Ok, so she’s not a great source for truth, that still doesn’t make nuclear bad though. Why is it always framed as “nuclear vs renewables” instead of “nuclear and renewables vs fossil fuels”?
To repeat myself a bit:
Renewables are more dynamic in production. You can turn them on and off quickly, you can scale them quickly too. You can’t do that with nuclear plants easily. Baseload is not a goal, it’s a limit.
That’s why the nuclear energy sector is friends with the coal sector.
Example of Nuclear-Coal friendship from Poland: https://twitter.com/stepien_przemek/status/1642908210913853442
Example of Nuclear-Coal friendship from the USA: https://www.energyandpolicy.org/generation-now-inc/
A deeper understanding here: “The duck in the room - the end of baseload” https://jeromeaparis.substack.com/p/the-duck-in-the-room-the-end-of-baseload
More reading for you:
Two’s a crowd: Nuclear and renewables don’t mix. Only the latter can deliver truly low carbon energy, says new study https://www.sciencedaily.com/releases/2020/10/201005112141.htm paper http://dx.doi.org/10.1038/s41560-020-00696-3
If countries want to lower emissions as substantially, rapidly and cost-effectively as possible, they should prioritize support for renewables, rather than nuclear power.
Slow, expensive and no good for 1.5° target: CSIRO crushes Coalition nuclear fantasy https://reneweconomy.com.au/slow-expensive-and-no-good-for-1-5-target-csiro-crushes-coalition-nuclear-fantasy/
Australia’s leading scientific research organisation, the CSIRO, has delivered a damning blow against the renewed push by the federal Coalition for nuclear power, saying it is expensive, and too slow to make a significant contribution to any serious climate targets.

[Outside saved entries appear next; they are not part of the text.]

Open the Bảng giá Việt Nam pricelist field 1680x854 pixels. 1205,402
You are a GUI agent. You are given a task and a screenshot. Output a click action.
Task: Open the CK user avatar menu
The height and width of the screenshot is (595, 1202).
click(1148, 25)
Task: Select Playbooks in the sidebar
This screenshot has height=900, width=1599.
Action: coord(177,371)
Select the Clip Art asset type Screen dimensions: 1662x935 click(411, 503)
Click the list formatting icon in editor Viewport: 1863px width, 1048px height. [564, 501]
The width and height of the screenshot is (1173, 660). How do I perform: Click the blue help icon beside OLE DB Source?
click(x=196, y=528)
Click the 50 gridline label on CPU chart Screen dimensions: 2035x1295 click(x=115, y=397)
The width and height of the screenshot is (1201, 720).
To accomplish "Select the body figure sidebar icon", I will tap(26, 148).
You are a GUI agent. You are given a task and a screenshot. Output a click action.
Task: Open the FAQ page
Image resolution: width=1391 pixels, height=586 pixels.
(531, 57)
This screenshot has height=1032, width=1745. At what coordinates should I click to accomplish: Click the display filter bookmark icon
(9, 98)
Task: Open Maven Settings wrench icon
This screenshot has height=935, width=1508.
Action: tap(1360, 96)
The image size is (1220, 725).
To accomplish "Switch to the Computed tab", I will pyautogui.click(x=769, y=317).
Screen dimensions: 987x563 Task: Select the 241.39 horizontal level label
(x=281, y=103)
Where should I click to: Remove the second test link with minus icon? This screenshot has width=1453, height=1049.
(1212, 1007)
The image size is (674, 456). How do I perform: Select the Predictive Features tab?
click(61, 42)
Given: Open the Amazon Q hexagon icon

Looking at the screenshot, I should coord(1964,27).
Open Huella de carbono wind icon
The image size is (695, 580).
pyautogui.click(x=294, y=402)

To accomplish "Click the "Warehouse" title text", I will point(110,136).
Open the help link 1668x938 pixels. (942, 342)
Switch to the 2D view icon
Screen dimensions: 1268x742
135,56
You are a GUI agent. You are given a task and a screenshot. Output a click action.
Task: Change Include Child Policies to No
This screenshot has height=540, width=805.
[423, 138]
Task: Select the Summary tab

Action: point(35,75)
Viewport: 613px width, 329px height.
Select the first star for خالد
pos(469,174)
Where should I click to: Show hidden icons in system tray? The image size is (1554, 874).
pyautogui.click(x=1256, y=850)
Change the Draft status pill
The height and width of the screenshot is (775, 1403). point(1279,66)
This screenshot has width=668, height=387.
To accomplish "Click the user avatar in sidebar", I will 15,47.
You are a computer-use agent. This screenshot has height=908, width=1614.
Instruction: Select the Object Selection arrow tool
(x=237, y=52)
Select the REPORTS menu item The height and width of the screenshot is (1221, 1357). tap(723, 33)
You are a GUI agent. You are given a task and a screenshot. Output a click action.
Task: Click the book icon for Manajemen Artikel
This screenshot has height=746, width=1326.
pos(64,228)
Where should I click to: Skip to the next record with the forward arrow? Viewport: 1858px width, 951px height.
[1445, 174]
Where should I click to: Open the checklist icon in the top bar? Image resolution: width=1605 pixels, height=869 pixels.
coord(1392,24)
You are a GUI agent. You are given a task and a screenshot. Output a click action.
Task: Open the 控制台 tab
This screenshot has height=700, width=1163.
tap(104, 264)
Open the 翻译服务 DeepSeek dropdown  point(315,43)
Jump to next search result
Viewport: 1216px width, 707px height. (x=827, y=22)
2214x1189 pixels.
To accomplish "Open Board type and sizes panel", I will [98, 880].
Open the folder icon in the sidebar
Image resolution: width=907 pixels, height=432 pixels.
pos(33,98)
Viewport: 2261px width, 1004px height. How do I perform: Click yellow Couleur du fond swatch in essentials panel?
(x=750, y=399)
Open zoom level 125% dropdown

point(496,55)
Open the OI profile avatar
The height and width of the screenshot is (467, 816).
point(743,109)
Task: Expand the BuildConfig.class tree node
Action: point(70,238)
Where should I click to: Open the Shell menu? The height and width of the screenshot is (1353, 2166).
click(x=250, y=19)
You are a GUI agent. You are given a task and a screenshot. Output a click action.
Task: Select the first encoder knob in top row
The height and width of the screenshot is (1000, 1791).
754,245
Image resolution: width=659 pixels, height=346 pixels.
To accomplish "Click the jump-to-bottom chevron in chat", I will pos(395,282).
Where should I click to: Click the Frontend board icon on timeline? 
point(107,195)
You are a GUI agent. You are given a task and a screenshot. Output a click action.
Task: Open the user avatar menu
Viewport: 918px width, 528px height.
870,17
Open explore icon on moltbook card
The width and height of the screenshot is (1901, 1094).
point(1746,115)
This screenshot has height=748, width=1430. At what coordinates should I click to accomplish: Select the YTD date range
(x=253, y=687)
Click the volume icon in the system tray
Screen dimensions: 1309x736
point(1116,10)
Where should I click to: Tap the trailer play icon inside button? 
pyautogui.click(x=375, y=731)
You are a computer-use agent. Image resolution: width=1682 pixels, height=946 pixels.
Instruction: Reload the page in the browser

Former Nuclear Leaders: Say ‘No’ to New Reactors https://www.powermag.com/blog/former-nuclear-leaders-say-no-to-new-reactors/
The former heads of nuclear power regulation in the U.S., Germany, and France, along with the former secretary to the UK’s government radiation protection committee, have issued a joint statement that in part says, “Nuclear is just not part of any feasible strategy that could counter climate change.”